At xumana, we split those two things: we create a brand. We define the visual identity, including colors, typography and visual aesthetics. We generate mood boards, find imagery and create style guides on vital parts of the project. And use that, as a blueprint to move the visual identity forward.

Because the brand creation process is a closed process, with key people being involved, making decisions, justifying those and document along the way, there is little room for changes later on. Considering the root evaluation of design gives direction on specific implementation details.

That is the value of a brand creation process. It minimizes project overhead later on, when decisions are made by first principles created earlier on. Sticking to those decisions Leads to a faster project turn-around, coherent visual identity, less friction for the developer which results in less friction for the end-user.

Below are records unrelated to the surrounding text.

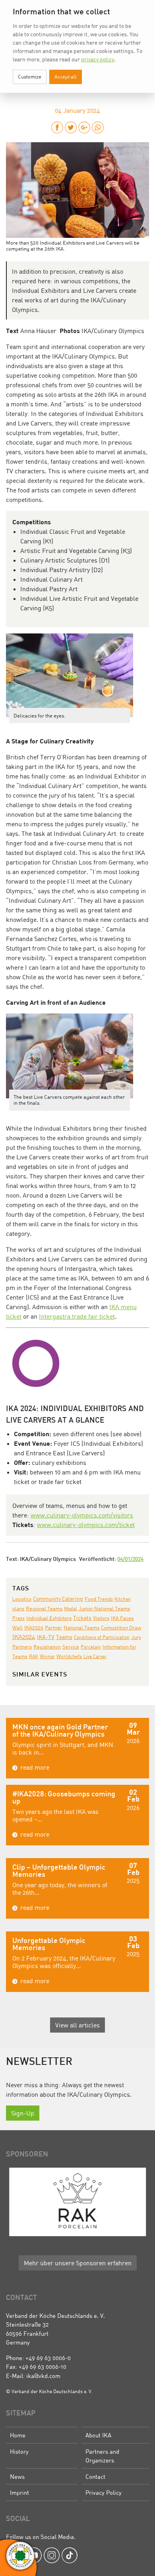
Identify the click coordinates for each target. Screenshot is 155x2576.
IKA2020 (33, 1627)
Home (17, 2435)
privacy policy (97, 59)
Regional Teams (44, 1608)
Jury (136, 1637)
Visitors (101, 1618)
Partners (22, 1646)
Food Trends (99, 1599)
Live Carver (95, 1656)
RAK (33, 1656)
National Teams (81, 1627)
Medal (70, 1608)
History (19, 2451)
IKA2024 (23, 1637)
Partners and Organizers (102, 2456)
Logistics (21, 1599)
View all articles (77, 2025)
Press (18, 1618)
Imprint (19, 2492)
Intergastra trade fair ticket (77, 1316)
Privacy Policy (103, 2492)
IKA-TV (45, 1636)
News (17, 2476)
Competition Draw (121, 1628)
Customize (29, 76)
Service (70, 1647)
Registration (47, 1647)
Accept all (65, 76)
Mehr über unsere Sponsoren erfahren (78, 2263)
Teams (64, 1636)
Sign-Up (22, 2113)
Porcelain (91, 1647)
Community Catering (58, 1599)
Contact (95, 2476)
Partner (53, 1628)
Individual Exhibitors (49, 1618)
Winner (47, 1656)
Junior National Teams (104, 1608)
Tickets (82, 1618)
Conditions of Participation (102, 1637)
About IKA (98, 2435)
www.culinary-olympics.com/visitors (82, 1515)
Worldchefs (69, 1656)
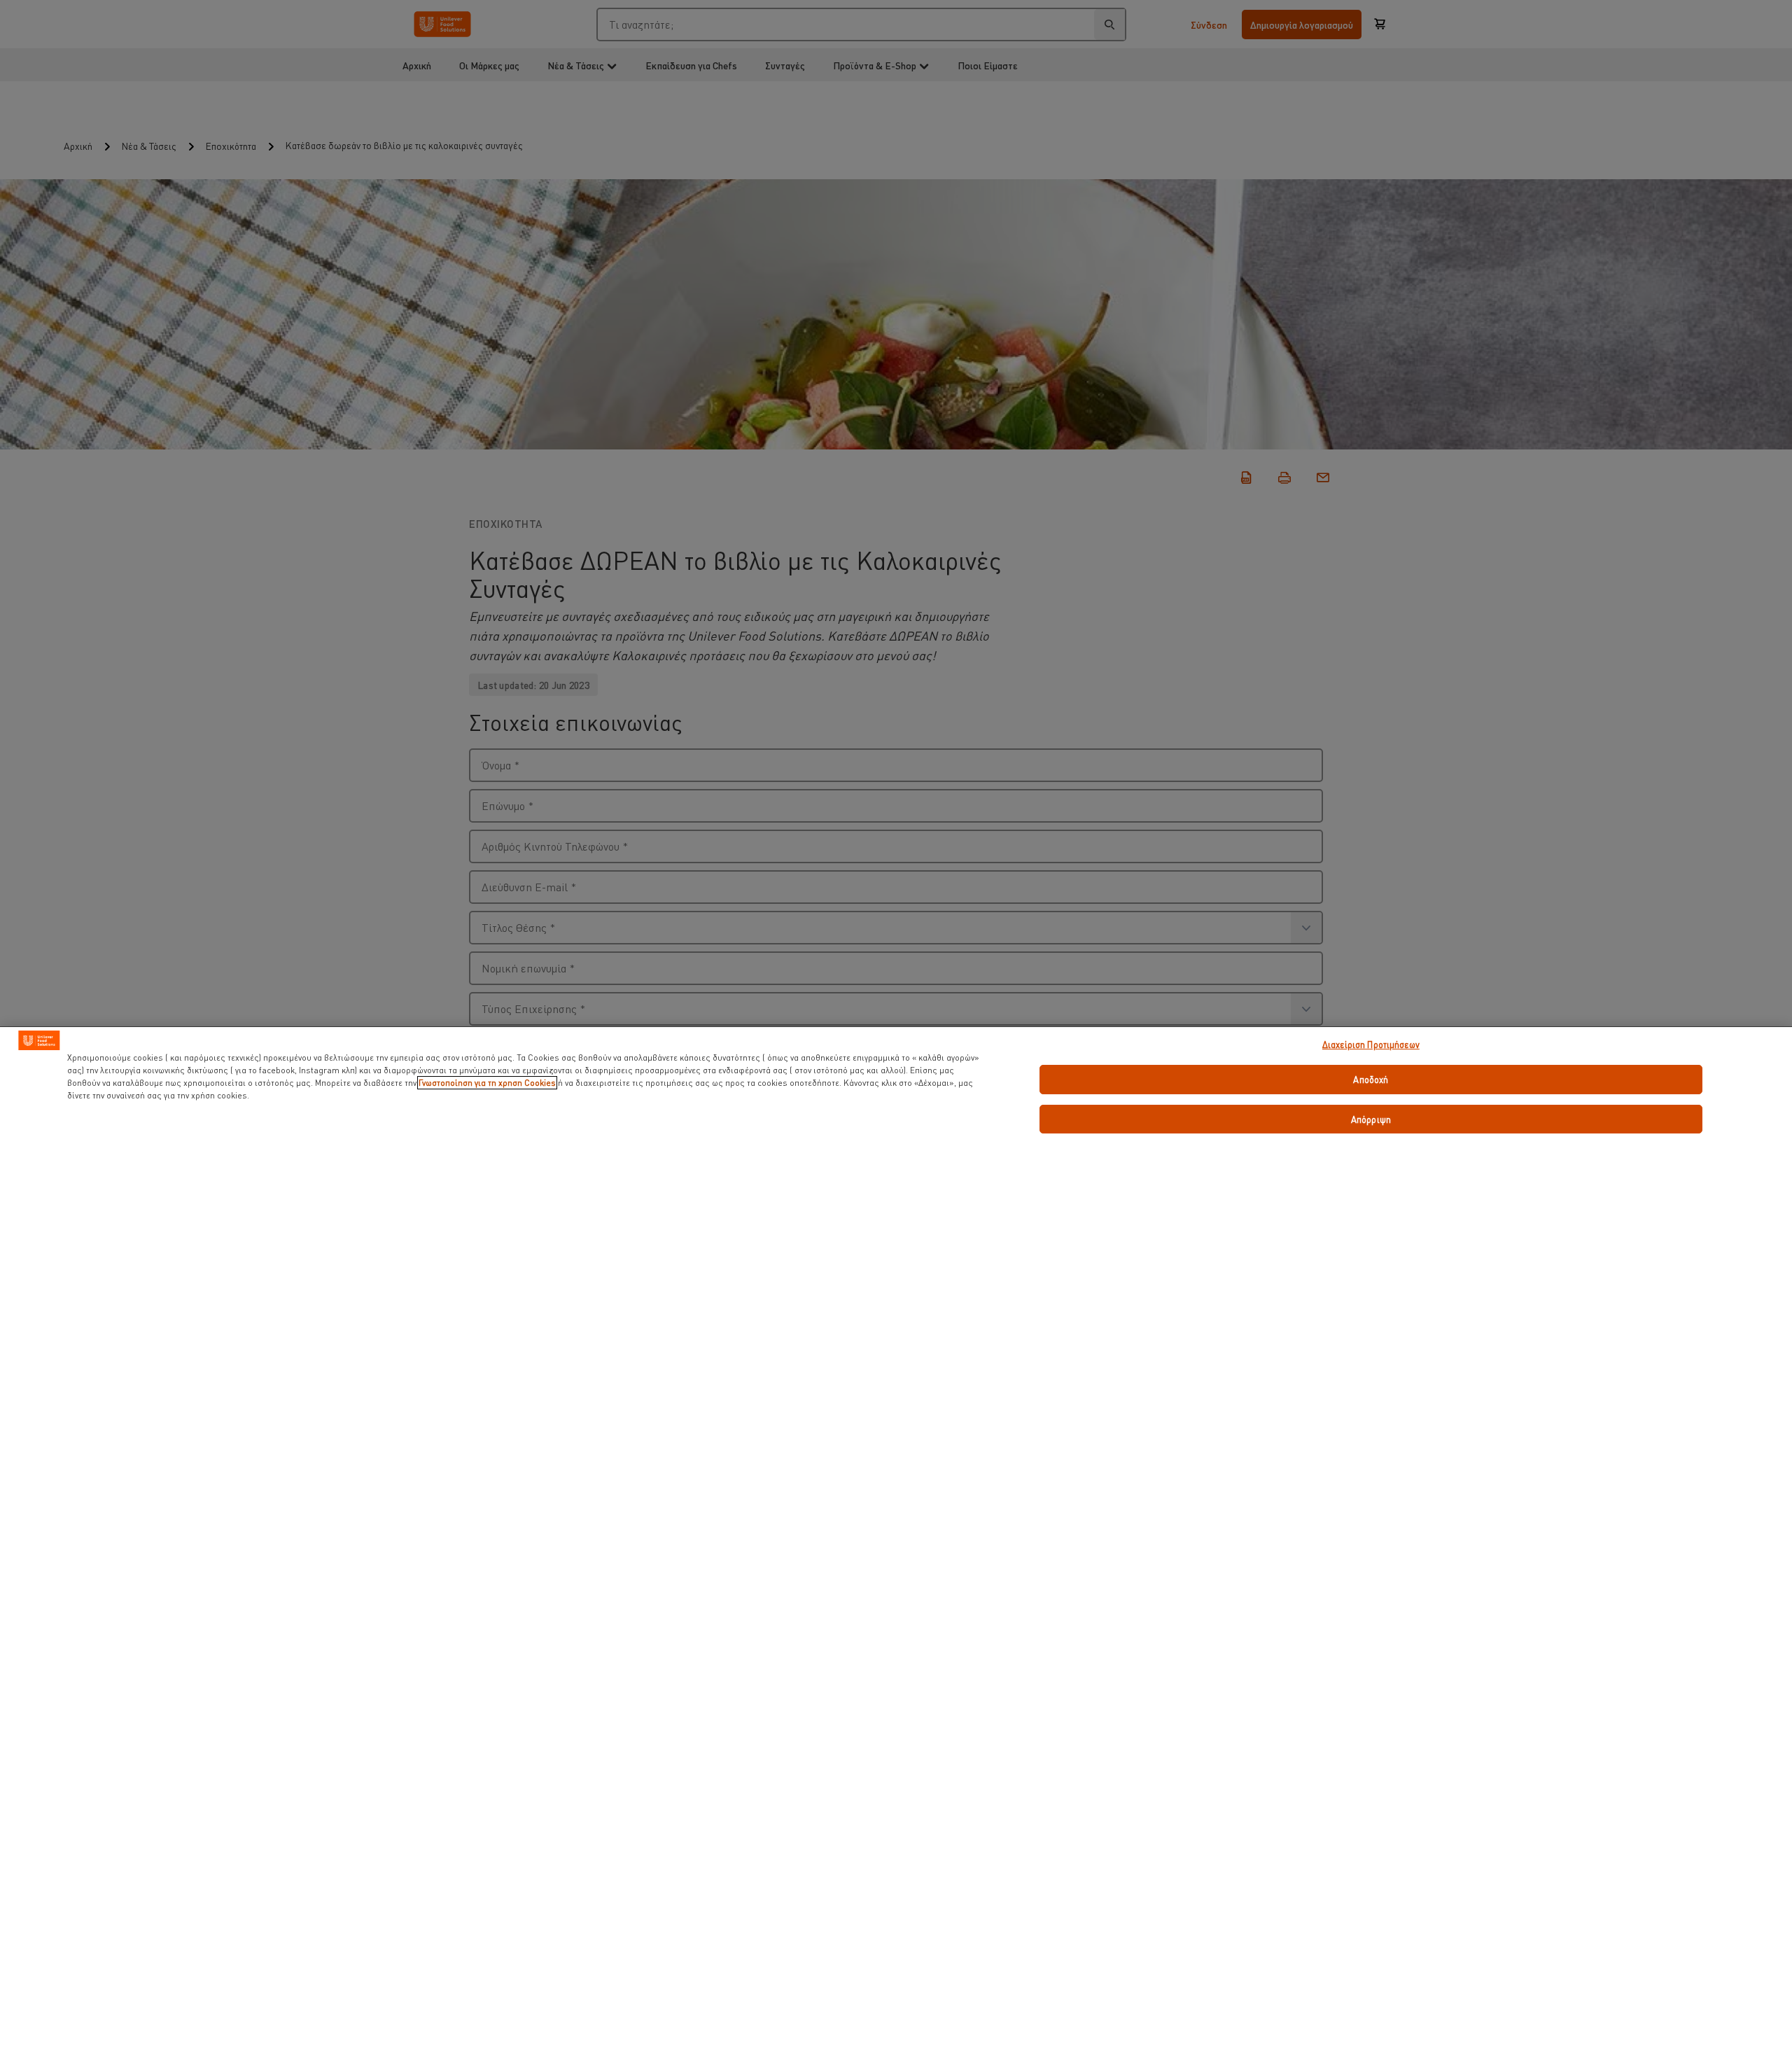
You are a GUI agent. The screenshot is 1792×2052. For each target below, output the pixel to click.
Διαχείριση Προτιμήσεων (1371, 1044)
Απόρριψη (1371, 1119)
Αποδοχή (1370, 1079)
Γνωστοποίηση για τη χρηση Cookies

The only Investment is: allowing oneself to create a visual identity first.

A logo or a lettering is not a visual identity. It is the key anchor for it. It’s a starting point, that answers 80% of all questions coming after that. Opposite to the tech decisions which are based on analytical reasoning, design decisions have an unlimited amount of variables to go through.

Having an endless array of options guarantees spending a lot of time and money on a vague route interchanging ideas and tweaking one piece after another until it is perceived as stable.

Leaving a minimalistic design with no special character or tendency to a specific design language could serve as a starting point, avoiding a lot of errors and problems. This enables postponing the design process, to apply the results on the neutral version. Easy.

Save yourself the hassle. Start with the design principles first and move forward from there. That is the easiest way and saves a lot of time, longterm.